Passage =
Verticals and columns
On top of this, each theatre has got his own website-clone. Those are the so-called ticket touts, resellers who offer you the very same tickets but on worse terms — or even you pay and get nothing. Which is why the typeface should also ensure creating a zone of confidence. A certain image to be recognized without even realizing it.
We began to look for a typeface as some personality which would help us convey all those feelings and messages. And this is when I got stuck for a month. We considered plenty of solutions, though in fact there were only two of them: either typesetting with something super classic — or to resort to something fresh, but also classic.
What did I need? A typeface, or two which can be combined, both on our website and on other media. Powerful display face that has its personality and rhymes with logo, and a text typeface. The personality can be shown either through the main type typeset, or through the headlines. Both options were okay with us.
At first, we considered Graphik. But to that moment it had already become a massive hit, used anywhere you go, — even for me, it was going to be my fourth Graphik project. I just couldn’t do that, it felt like a professional hazard. I wanted something less obvious, with decent Cyrillic, very elaborate, but not yet well-known and used by others in the field. Still, it had to have a very expressive personality.
A take on Graphik
The search started from The Temporary State. Then I looked at Gosha Sans, Editorial Grotesk. It became clear that I needed a geometric sans serif, because it’s what our logo imposes: round o — and it would be ideal to also have round a. Plus, I wanted it to be a bit weird. We tried Formular, but it was too technical. Then — Firs, Commons, Fellaz, Stolzl.
Discarded font options
But all of it was uncool. Not sharp. Each time we picked some peculiar typefaces with geometry, we fell either into something USSR, or factory, or a hipster story — which would be a reason to hate us to elder audience. We needed something normal, but weird. But normal.
For the hundredth time, I get back to type.today’s site and suddenly discover a typeface called Stratos, which was kind of released a while ago — at the moment, it was 6 months old. And that’s when I realized that it had a perfect letterform match with our logo, with extended Г, Г, Л, and absolutely geometric and round О. — And Stratos had those extended and geometric and round lowercase letters! We typeset ГОГОЛЬ — it was practically the same logo!
I need to mention that the Gogol Center team trusted us very much, saying, ‘Show us what you believe in, and what will blow the minds. Which is why we mostly checked our work with the theatre audience rather than with the client, asking what did they feel about it. And each time we tried to employ serif (well, maybe it was about how we did it, I’m not sure in fact), the audience felt that it was something ingratiating and temporary, or too academic, old and dusty.

Dataset extract =
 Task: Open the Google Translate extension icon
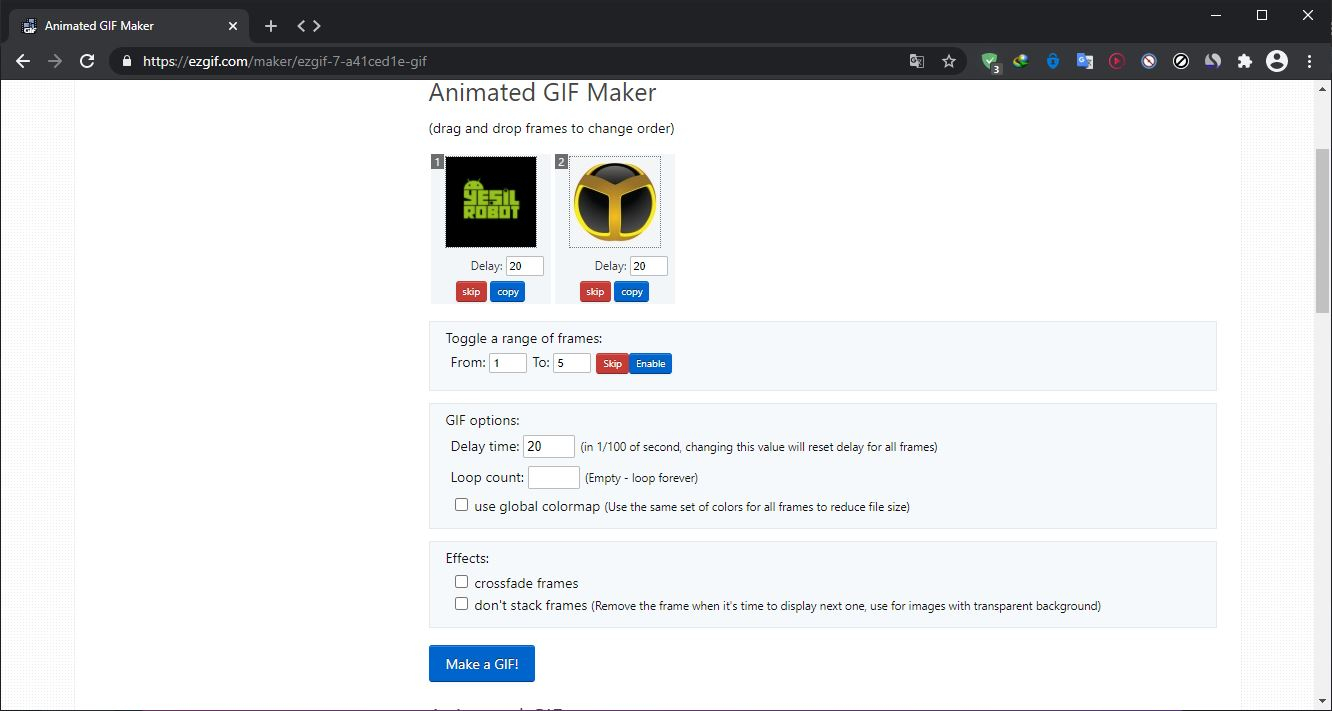[1084, 61]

Written instruction A = In the account of the theatre's typeface search, why was Graphik rejected? Answer in one to three sentences.
Written instruction B = Carry on the account of the theatre's typeface search, starting after its final sentence.

Task output A = Graphik had already become a massive hit used everywhere, and it would have been the designer's fourth Graphik project, which felt like a professional hazard. The designer wanted something less obvious: a typeface with decent Cyrillic that was very elaborate but not yet well known or widely used in the field.

Task output B =
The funny thing is, at first people didn’t respond to basic ‘legitimate’ typefaces, such as Helvetica or Graphik. ‘That is set in a regular font’. Later, when we began to bring in this acidness with Gosha, Stolzl, Fellaz and other stuff, they were like, ‘Great! That’s pretty cool’.
Then we showed them quiet typeset. After that — once again the acid ones. In the end, people started to ask us to normalize. I am talking about the audience, but the client, in fact, had the same response.
When they were shown Stratos, at first they thought it was from the line of regular typefaces — until they noticed it rhymed with logo, and it blew their minds: ‘I mean, what is that?! That looks like the logo’. They figured it out in two minutes, while using the prototype.
At a certain point when we didn’t find Stratos yet, I was so desperate to find the right thing that I was willing to commission a typeface — and use Helvetica until this typeface is finished. But the moment Stratos was put in layout, each of us realized that it was almost as it was created especially for the Gogol Center — an ideal and perfectly logical continuation of the identity.
The worst part was to learn, when everything was applied, that Stratos is Wheely’s company face. And we were like: ‘Jeez, it’s not fit for you! Just stop using it.’ It is rather weird to see the typeface in other products, — we always have this feeling that Stratos is a perfect match in our case, while with them it is more of a decoration, supplementary and flirting.
Why Stratos is so cool
It has rather dark Regular, almost like Medium. I can’t explain it, but it produces very cool texture — dark, technical, and at the same pretty weird. You start reading, and it reads like a normal sans, not even a geometrical one — simply neo-grotesque. The cool thing is that you are starting to get its trick only in the process.
At some point we noticed that Stratos worked equally well in different sizes. Changing size and picking the right contrast feels like adjusting the volume. So, we gave up on the idea of another typeface to pair it, minimized the amount of styles, and got rid off of needless colour. As simple as that: Medium + caps for display and interactive elements, while most information is set in Regular. In the entire layout, you can immediately see that it’s something special, because of its narrow uppercases, among
The final version: gogolcenter.com/en
Also, we had this notorious contrast problem, related to Swiss typography: everything works just great with short words, like in English — and we got the broken size contrast anytime we wanted to increase font size. All the time we’d been asking ourselves tricky questions like: ‘We have these two actresses with awfully long names. Shall we divide?’ But when we began using Stratos, we found out this: ‘Oh, we can make it even larger, since it’s narrower in the uppercase’.
For me personally, the greatest thing about Stratos is that I can adjust the typeface very precisely: I work with micromodules of 5 and 10 pixels, and Stratos fits the pixel grid perfectly, even the glyphs with ascenders and descenders are no problem.
This is wildly important even not for prototyping, but for the web development stage. Seems like for the first time in my life I am not criticized for choosing a typeface by my favourite developers from Prominado. Stratos is a great pleasure to work with, it is perfectly mastered.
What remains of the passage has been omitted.